Jordan Peele opta por um final clássico de salvação do herói. Chris consegue fugir dos planos terríveis da família e sua fuga é marcada por explosões de brutalidade, em que ele mata seus algozes com fúria em cenas de forte violência gráfica muito bem construídas pelo diretor. A escolha pelo happy end – quando Rod, o amigo negro de Chris (personagem cômico fundamental no filme) surge para resgatá-lo – é um comentário preciso de Peele, que se utiliza do clássico final feliz (branco) hollywoodiano para desconstruir ainda mais os mecanismos da indústria cinematográfica, usando de seus próprios lugares comuns para fortalecer o discurso do filme que detona o racismo e suas múltiplas estruturas de funcionamento e manutenção.
‘Corra!’ é um filme recheado de subtextos, um universo de leituras está contido dentro de sua aparente simplicidade narrativa de gênero. Cada sequência indica muitas possibilidades de decodificação de estruturas de opressão racial, desde a falácia da cordialidade até a falsa ideia de que os negros nos EUA estão em condições muito melhores, seja por causa do sucesso de artistas e esportistas negros, seja pelo fato de um presidente negro ter sido eleito e reeleito para o cargo mais importante do mundo. Não a toa que por mais de uma vez se comenta no filme que o pai de Rose votou em Obama e votaria de novo, já que ele acha que esse foi o melhor presidente da história do país. Jordan Peele deixa claro que para os brancos o negro pode “estar na moda”, pode ter representantes em altos cargos, pode levar milhões de jovens brancos a os considerarem ídolos, mas a questão do racismo, da ideia atávica da superioridade racial está tão presente quanto sempre.

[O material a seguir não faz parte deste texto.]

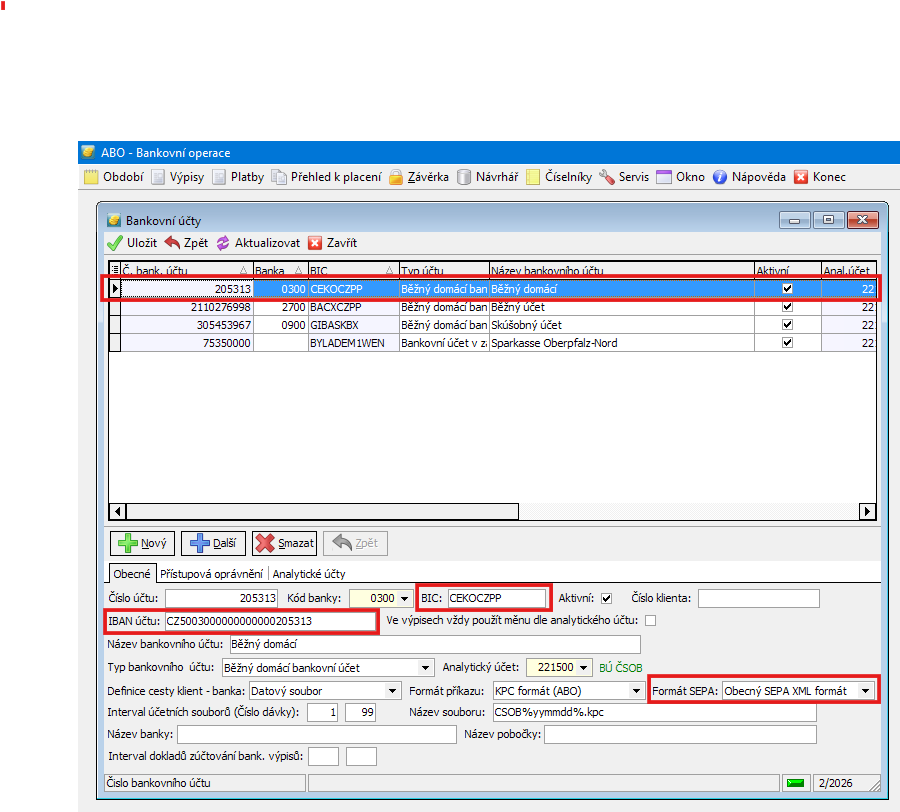This screenshot has height=812, width=900.
Task: Open the Nápověda help icon
Action: (719, 177)
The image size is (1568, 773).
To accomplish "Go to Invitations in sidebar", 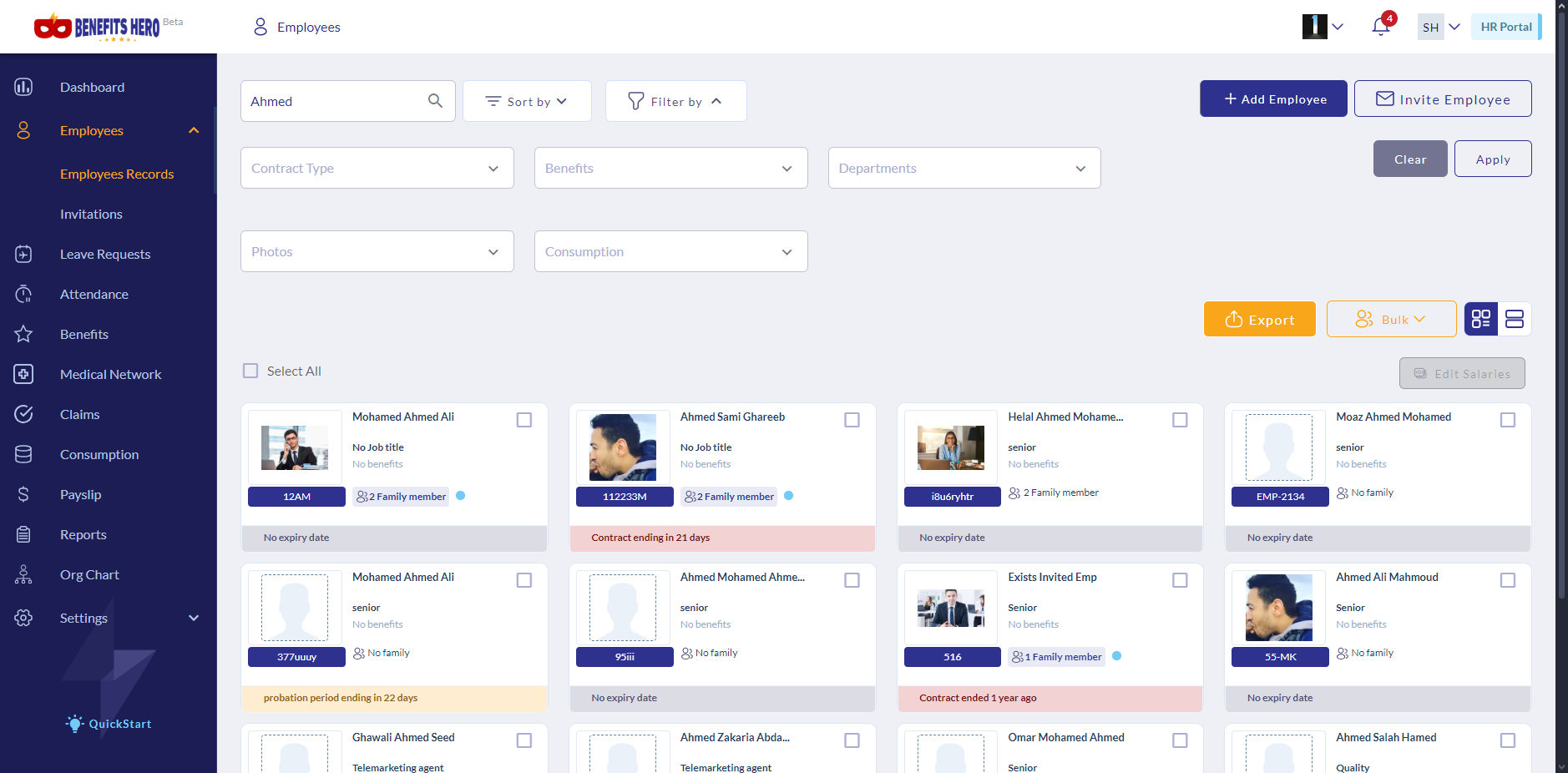I will 91,214.
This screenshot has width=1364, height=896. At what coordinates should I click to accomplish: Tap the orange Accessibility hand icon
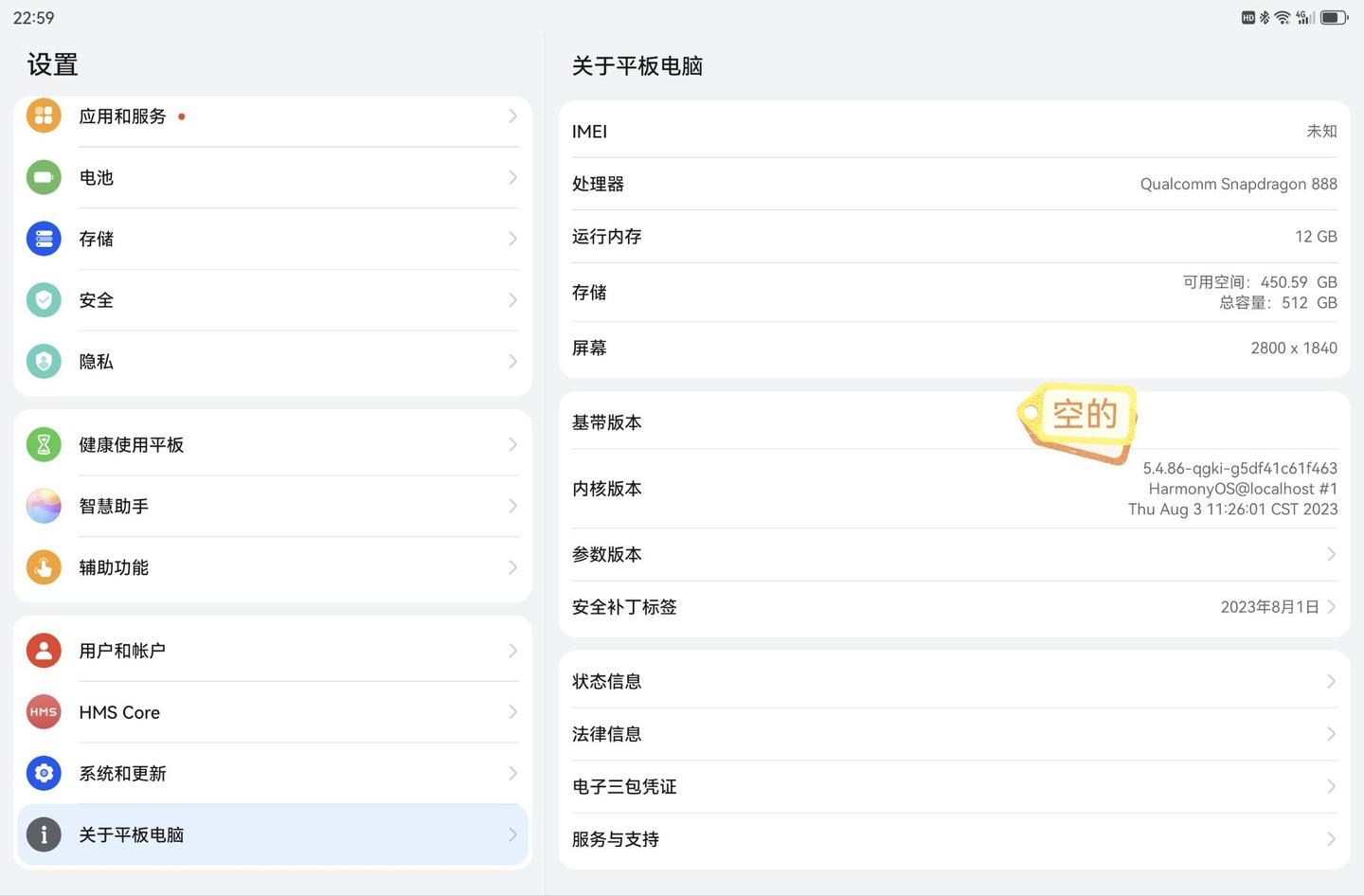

É interessante ressaltar que Jordan Peele, um comediante talentoso, influenciado por toda uma escola de humoristas negros brilhantes – de Richard Pryor a Eddie Murphy, de Cris Rock a Dave Chappelle – se utiliza em seu longa de estreia como diretor de enunciados clássicos de alguns dos principais esquetes desses comediantes (e dele mesmo) para desenvolver um filme em que o humor ácido serve de fio condutor ao terror psicológico, à ação e ao horror. Até na fusão e no contrabando de gêneros, Peele se sai bem demais. ‘Corra!’ é um filmaço.